• [Exercise task] Change the entries from the line with "Insert a bulleted list" up to and including the line with "[x=130, y=89]", putting "red" in place of "green" and keeping everything else the same. Leave the pictures out of your answer.

• [Record excerpts]
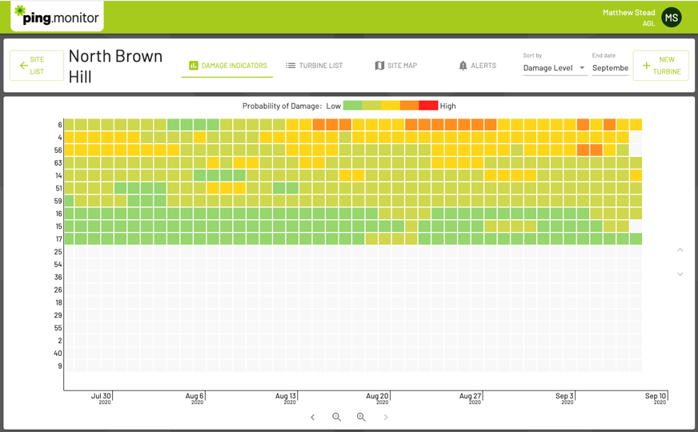698x432 pixels.
Task: Open the Turbine List tab
Action: tap(314, 66)

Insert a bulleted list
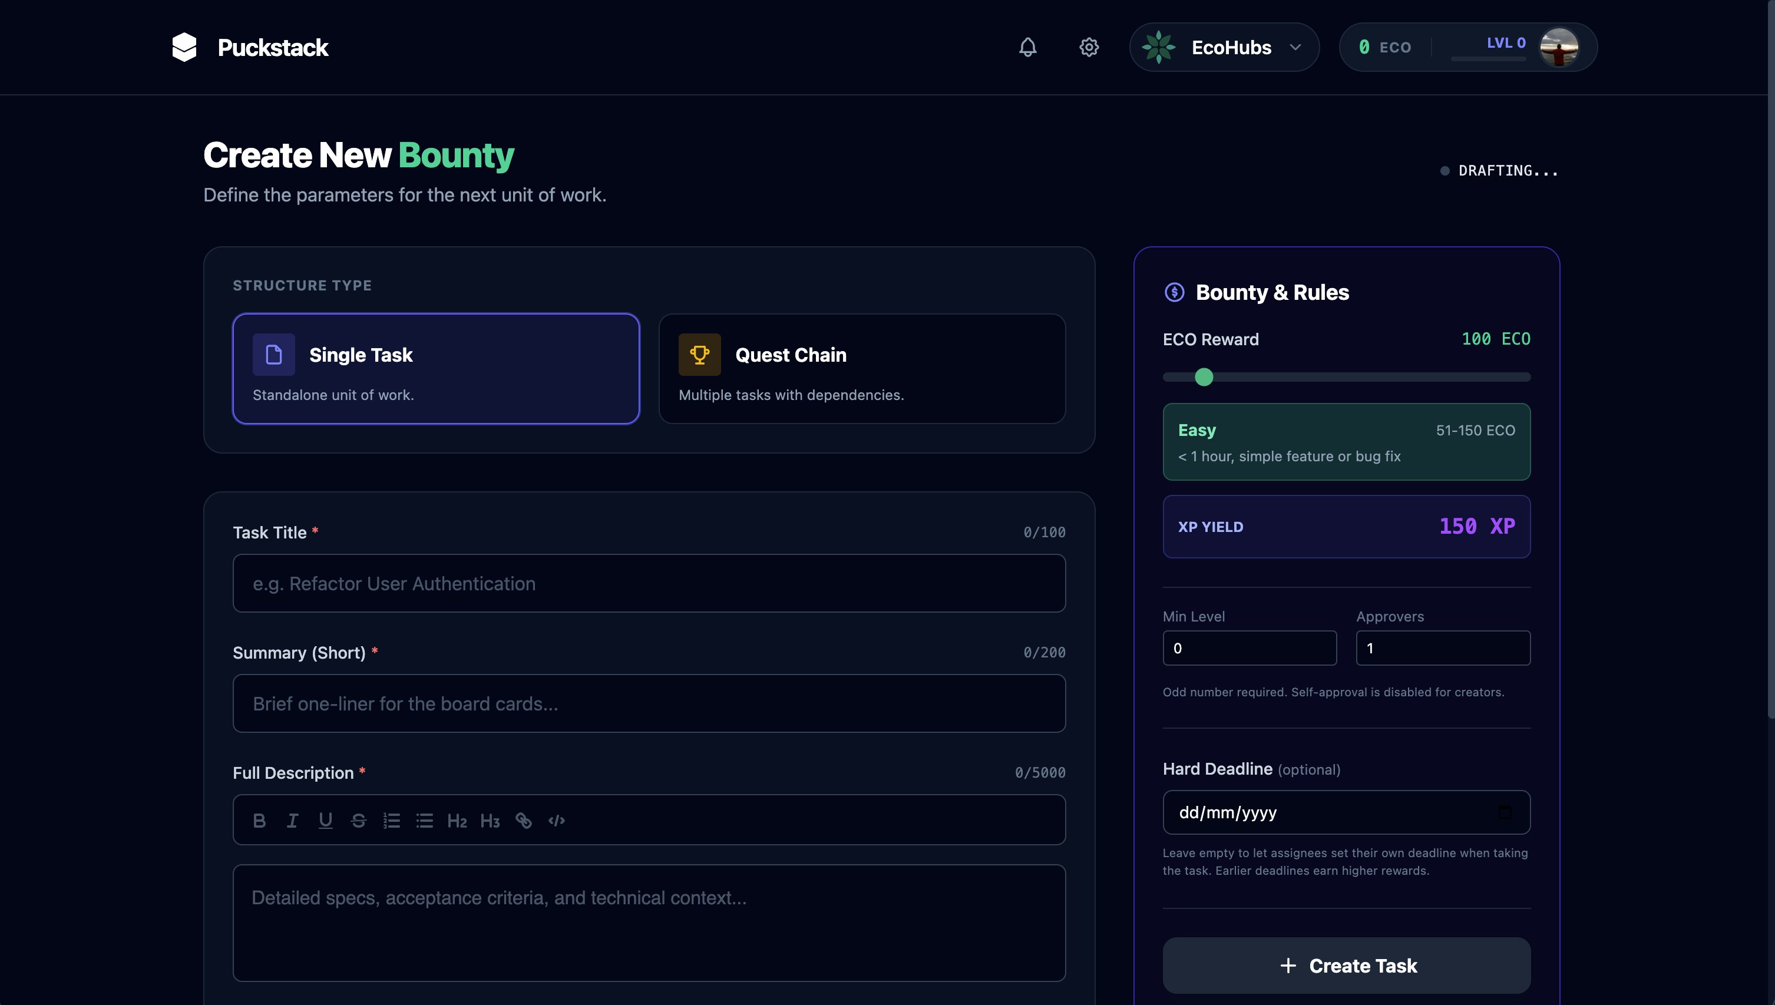click(424, 821)
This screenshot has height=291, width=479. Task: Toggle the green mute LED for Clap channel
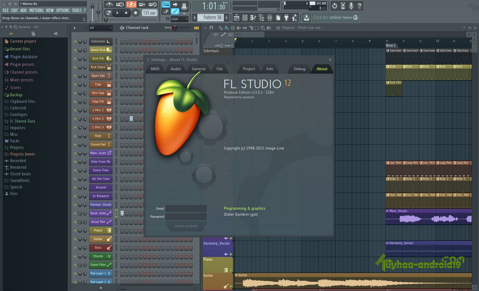[75, 84]
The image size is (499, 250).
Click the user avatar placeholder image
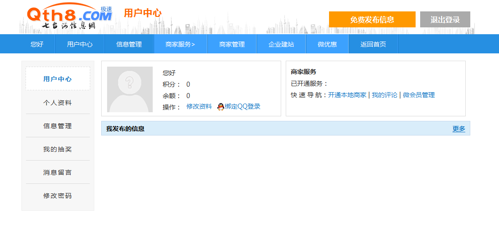[x=130, y=89]
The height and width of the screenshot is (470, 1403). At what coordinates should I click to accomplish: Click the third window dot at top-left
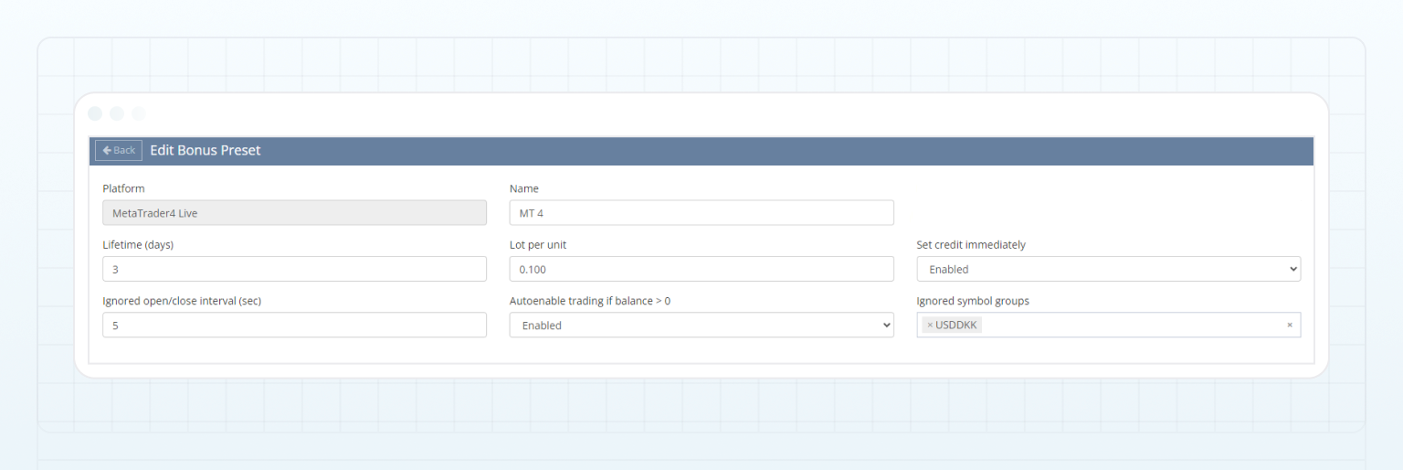[138, 113]
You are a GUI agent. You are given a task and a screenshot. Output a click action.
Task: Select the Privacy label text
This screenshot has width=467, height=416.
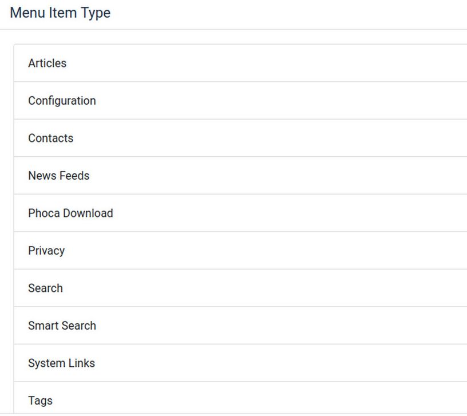46,251
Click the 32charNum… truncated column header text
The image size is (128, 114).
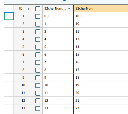(55, 8)
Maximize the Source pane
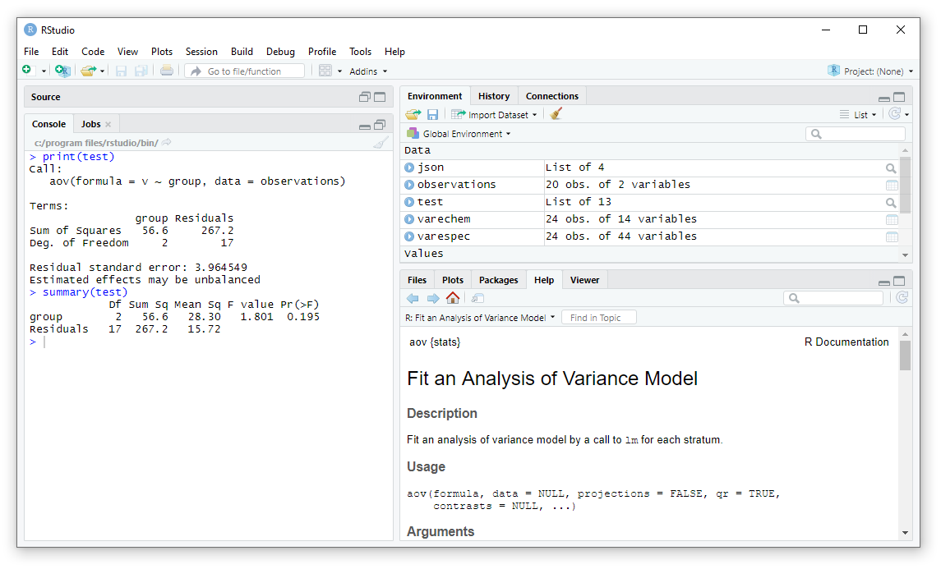Screen dimensions: 941x569 click(x=380, y=97)
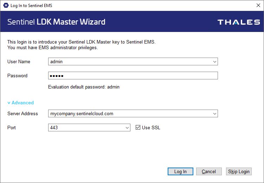Click the THALES logo in the header
Screen dimensions: 264x183
[x=239, y=22]
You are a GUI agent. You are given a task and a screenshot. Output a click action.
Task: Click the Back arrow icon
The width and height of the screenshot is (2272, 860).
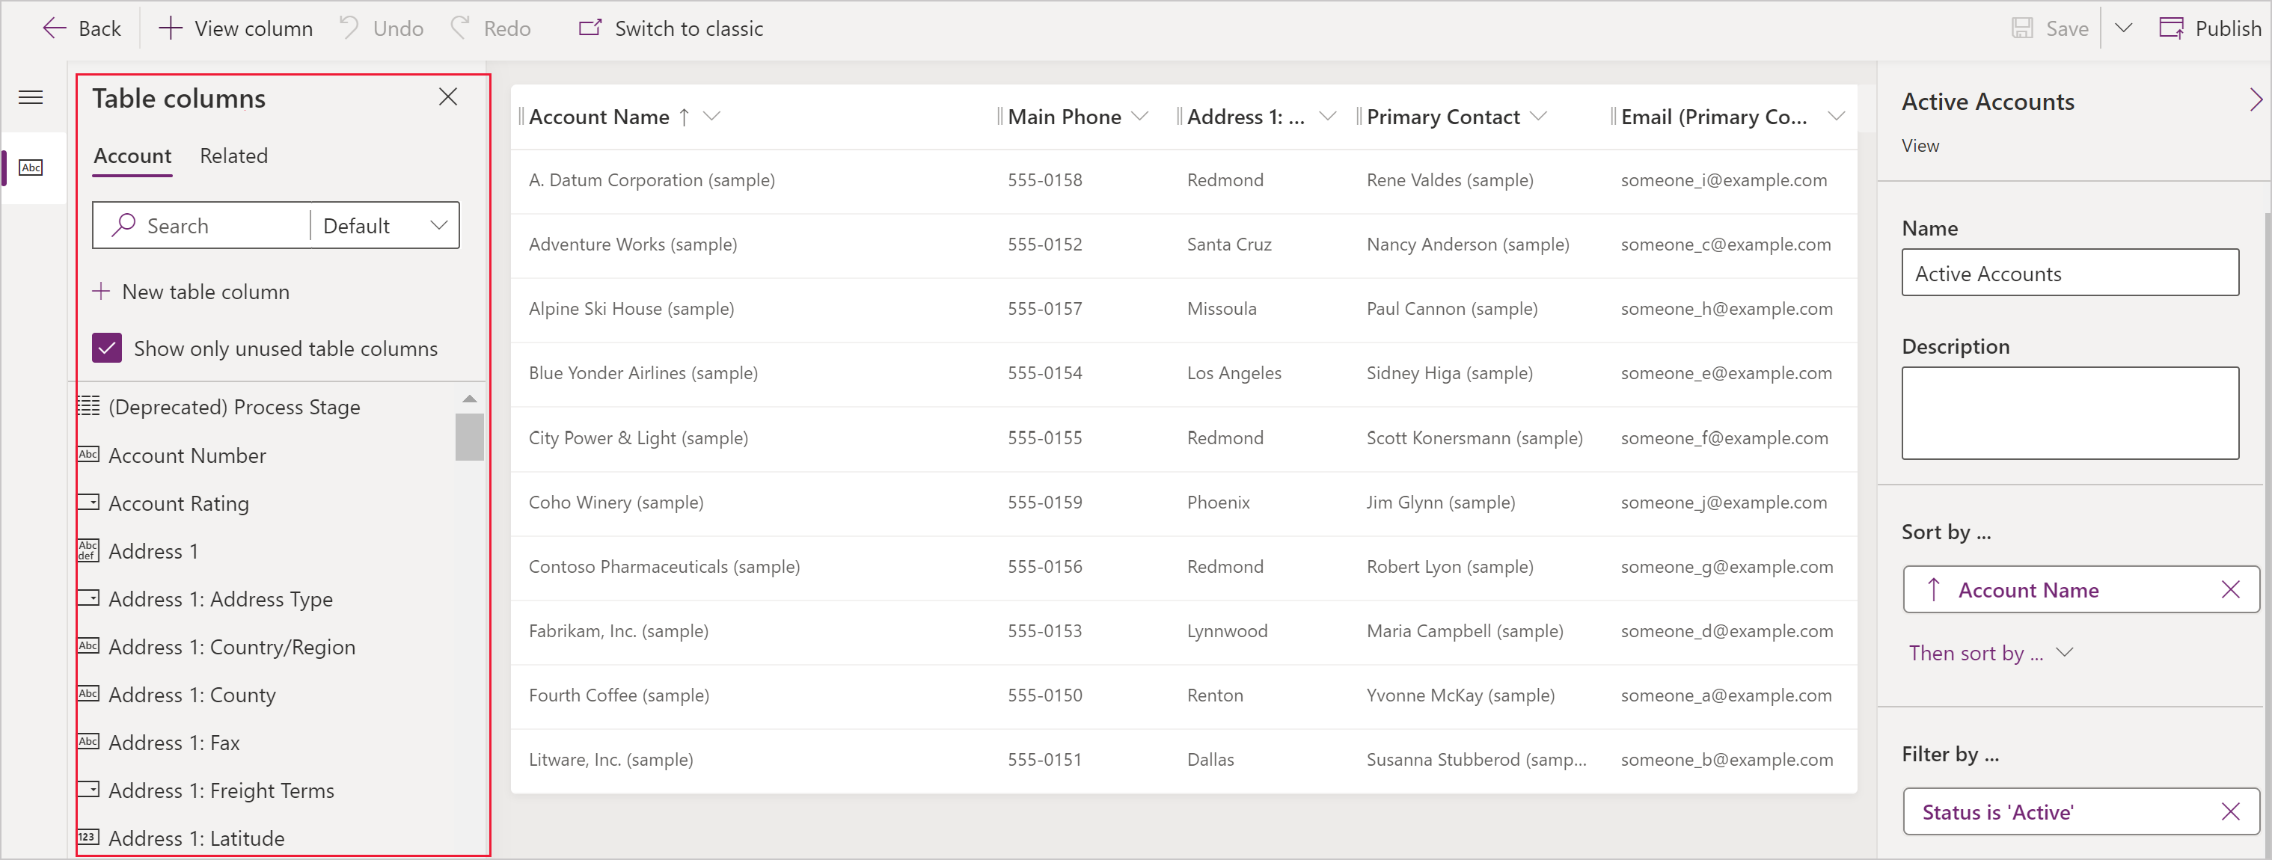click(x=52, y=26)
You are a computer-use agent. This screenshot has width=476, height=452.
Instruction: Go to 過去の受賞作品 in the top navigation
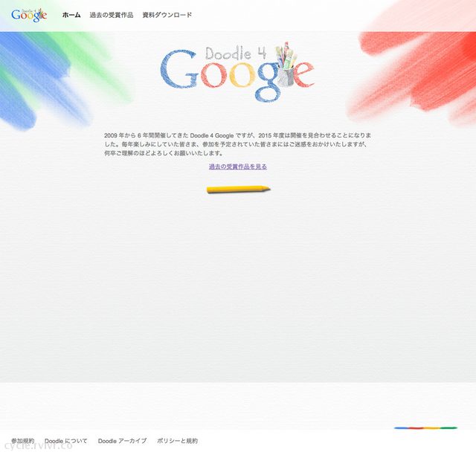[x=111, y=15]
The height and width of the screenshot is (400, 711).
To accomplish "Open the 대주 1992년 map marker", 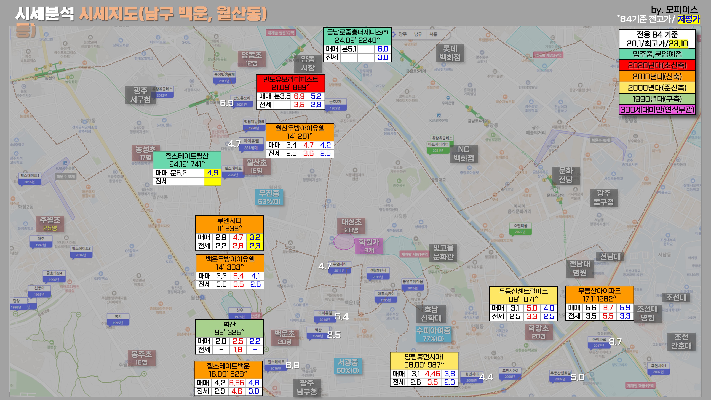I will point(41,241).
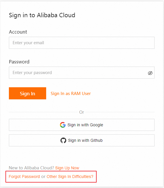Follow the Forgot Password link
The width and height of the screenshot is (164, 188).
(x=24, y=177)
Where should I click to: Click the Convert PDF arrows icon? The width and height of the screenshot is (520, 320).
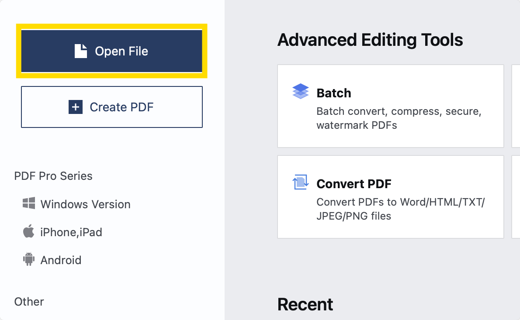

• [Response to this exercise]
Insert a bulleted list
click(424, 821)
This screenshot has height=291, width=479. Task: Toggle the red mute LED for Clap channel
[75, 84]
The image size is (499, 250).
Click the user avatar placeholder image
[x=130, y=89]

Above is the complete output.